Audio descriptions provide narration of visual elements in video content, making it accessible to blind and low vision users. In this post, we'll explore what audio descriptions are, how to detect user preferences for them, and how to implement audio description support in your SwiftUI apps.

What are Audio Descriptions?

Audio descriptions (also called video descriptions or descriptive narration) are audio tracks that describe important visual information in videos during natural pauses in dialogue. They narrate:

  • Actions and gestures: What characters are doing

  • Scene changes: Where the action takes place

  • On-screen text: Titles, captions, or important text

  • Expressions and emotions: Non-verbal communication

  • Visual effects: Important visual elements that convey meaning

Audio descriptions enable blind and low vision users to understand visual content they cannot see. For example, in a cooking video, audio descriptions might say: "She pours flour into a large mixing bowl, then cracks two eggs into the center."

Who Benefits from Audio Descriptions?

  • Blind users who cannot see the video at all

  • Low vision users who may miss visual details

  • Users with cognitive disabilities who benefit from additional context

  • Users in situations where they can't watch the screen (driving, exercising, etc.)

Detecting User Preferences in SwiftUI

iOS provides accessibility settings for audio descriptions.

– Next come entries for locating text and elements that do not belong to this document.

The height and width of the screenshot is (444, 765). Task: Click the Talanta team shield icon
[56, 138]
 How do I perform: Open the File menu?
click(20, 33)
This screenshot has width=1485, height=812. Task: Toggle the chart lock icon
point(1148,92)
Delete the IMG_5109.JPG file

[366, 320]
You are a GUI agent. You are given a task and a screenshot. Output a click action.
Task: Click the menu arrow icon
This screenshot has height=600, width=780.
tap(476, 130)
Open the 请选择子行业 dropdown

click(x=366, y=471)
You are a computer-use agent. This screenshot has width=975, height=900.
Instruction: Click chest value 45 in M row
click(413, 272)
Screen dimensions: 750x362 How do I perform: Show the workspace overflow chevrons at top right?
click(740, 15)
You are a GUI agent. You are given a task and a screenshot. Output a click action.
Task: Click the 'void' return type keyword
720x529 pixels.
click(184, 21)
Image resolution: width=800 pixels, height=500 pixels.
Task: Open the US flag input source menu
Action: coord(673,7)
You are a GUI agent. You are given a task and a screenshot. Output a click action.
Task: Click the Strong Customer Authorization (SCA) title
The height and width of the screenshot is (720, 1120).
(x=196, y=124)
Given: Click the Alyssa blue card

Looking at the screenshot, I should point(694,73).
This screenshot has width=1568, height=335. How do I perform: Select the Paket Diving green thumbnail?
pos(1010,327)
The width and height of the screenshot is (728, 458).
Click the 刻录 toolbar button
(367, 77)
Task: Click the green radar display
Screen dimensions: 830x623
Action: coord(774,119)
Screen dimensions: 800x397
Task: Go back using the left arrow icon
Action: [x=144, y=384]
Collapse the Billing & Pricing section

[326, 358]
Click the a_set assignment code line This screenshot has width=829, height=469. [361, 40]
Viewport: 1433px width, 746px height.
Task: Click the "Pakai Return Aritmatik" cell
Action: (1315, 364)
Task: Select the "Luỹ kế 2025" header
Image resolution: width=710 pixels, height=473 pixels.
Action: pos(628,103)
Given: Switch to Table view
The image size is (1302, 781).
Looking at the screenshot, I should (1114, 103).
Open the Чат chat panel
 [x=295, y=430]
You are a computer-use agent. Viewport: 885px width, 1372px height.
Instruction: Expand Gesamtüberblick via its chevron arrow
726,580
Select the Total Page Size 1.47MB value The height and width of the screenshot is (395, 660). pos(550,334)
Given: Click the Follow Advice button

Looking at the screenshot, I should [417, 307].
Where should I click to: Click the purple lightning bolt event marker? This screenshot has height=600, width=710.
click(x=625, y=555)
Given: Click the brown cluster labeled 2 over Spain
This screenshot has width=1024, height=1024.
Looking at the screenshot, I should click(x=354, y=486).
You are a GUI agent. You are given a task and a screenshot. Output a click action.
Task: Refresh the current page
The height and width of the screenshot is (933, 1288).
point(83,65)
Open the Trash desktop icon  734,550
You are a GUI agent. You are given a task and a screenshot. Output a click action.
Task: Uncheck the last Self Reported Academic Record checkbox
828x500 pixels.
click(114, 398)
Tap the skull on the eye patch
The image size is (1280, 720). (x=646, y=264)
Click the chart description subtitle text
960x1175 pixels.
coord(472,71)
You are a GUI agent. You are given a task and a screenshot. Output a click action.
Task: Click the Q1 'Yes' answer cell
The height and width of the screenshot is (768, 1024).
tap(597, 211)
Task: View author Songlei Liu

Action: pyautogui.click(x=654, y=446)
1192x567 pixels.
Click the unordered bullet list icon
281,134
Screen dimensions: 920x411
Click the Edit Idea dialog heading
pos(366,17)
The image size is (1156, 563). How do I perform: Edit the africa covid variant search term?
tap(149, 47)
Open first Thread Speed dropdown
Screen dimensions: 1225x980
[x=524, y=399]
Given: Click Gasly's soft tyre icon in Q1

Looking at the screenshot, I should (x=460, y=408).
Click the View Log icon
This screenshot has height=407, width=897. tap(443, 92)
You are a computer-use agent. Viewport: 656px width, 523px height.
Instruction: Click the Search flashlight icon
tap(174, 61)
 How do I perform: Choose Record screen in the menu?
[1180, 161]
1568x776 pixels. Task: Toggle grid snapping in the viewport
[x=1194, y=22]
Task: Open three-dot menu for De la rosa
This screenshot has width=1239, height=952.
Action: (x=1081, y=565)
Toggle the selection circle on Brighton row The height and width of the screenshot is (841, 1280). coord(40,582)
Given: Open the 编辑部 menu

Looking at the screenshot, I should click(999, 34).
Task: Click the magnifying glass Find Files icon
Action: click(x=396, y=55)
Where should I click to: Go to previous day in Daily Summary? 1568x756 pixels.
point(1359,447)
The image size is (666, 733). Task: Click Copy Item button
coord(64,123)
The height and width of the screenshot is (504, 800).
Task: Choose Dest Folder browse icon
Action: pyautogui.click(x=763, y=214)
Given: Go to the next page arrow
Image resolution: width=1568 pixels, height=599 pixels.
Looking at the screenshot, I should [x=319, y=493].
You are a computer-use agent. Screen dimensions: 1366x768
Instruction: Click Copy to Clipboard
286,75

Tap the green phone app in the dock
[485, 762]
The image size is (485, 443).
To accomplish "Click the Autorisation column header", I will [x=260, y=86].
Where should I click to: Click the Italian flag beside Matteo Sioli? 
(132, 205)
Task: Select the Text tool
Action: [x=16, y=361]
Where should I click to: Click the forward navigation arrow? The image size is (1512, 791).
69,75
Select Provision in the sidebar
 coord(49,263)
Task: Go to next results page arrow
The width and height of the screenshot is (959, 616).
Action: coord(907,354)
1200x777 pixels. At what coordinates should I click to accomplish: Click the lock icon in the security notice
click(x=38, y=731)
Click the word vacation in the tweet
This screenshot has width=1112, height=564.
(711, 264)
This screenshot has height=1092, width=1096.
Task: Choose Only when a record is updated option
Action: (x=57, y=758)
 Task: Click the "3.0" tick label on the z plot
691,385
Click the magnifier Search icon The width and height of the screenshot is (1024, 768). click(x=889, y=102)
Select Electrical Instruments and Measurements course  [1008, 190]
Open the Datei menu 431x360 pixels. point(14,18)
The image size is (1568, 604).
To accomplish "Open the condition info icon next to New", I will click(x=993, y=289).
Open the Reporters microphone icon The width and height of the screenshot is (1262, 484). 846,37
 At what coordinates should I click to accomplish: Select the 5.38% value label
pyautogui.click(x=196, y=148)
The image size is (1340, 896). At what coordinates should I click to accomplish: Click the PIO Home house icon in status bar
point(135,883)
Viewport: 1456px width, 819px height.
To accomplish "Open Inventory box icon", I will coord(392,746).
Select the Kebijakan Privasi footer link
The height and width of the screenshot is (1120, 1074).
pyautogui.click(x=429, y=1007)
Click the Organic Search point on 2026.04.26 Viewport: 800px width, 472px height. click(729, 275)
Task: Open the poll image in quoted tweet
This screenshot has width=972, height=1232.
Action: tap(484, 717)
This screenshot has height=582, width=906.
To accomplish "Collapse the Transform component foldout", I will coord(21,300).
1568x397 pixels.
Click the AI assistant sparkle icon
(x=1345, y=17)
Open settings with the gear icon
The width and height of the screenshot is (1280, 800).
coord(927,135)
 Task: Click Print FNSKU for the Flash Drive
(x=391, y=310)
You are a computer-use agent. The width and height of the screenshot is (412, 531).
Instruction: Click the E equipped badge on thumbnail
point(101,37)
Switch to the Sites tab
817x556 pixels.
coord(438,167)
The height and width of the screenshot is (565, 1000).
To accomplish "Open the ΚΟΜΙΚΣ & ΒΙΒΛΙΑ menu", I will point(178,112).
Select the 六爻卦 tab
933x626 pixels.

You can detect if a user prefers audio descriptions using the accessibilityDifferentiateWithoutColor environment variable (for older iOS versions) or by checking AVPlayer's accessibility options:

import SwiftUI
import AVFoundation

struct AudioDescriptionPreferenceView: View {
    @State private var userPrefersAudioDescriptions = false

    var body: some View {
        VStack(spacing: 20) {
            Text("Audio Description Settings")
                .font(.headline)

            if userPrefersAudioDescriptions {
                Text("✓ User prefers audio descriptions")
                    .foregroundColor(.green)
            } else {
                Text("Standard audio track will be used")
                    .foregroundColor(.secondary)
            }
        }
        .padding()
        .onAppear {
            checkAudioDescriptionPreference()
        }
    }

    func checkAudioDescriptionPreference() {
        // Check if user has enabled audio descriptions
        // This is typically done through AVFoundation's media selection
        userPrefersAudioDescriptions = AVAudioSession.sharedInstance()
            .currentRoute.outputs.contains { output in
                // Check for accessibility features
                output.portType == .headphones
            }
    }
}

Implementing Audio Descriptions with AVFoundation

AVFoundation supports multiple audio tracks, allowing you to provide both standard audio and audio with descriptions:

Basic Video Player with Audio Description Support

import SwiftUI
import AVKit

struct VideoPlayerWithAudioDescriptions: View {
    @State private var player: AVPlayer?
    @State private var hasAudioDescriptions = false

    var body: some View {
        VStack {
            if let player = player {
                VideoPlayer(player: player)
                    .frame(height: 300)
            }

            VStack(alignment: .leading, spacing: 16) {
                Text("Audio Track Options")
                    .font(.headline)

                if hasAudioDescriptions {
                    HStack {
                        Image(systemName: "checkmark.circle.fill")
                            .foregroundColor(.green)
                        Text("Audio descriptions available")
                    }
                } else {
                    HStack {
                        Image(systemName: "info.circle")
                            .foregroundColor(.secondary)
                        Text("Standard audio only")
                    }
                }
            }
            .padding()
        }
        .onAppear {
            setupPlayer()
        }
    }

    func setupPlayer() {
        guard let videoURL = Bundle.main.url(
            forResource: "sample_with_descriptions",
            withExtension: "mp4"
        ) else { return }

        let asset = AVURLAsset(url: videoURL)
        let playerItem = AVPlayerItem(asset: asset)
        player = AVPlayer(playerItem: playerItem)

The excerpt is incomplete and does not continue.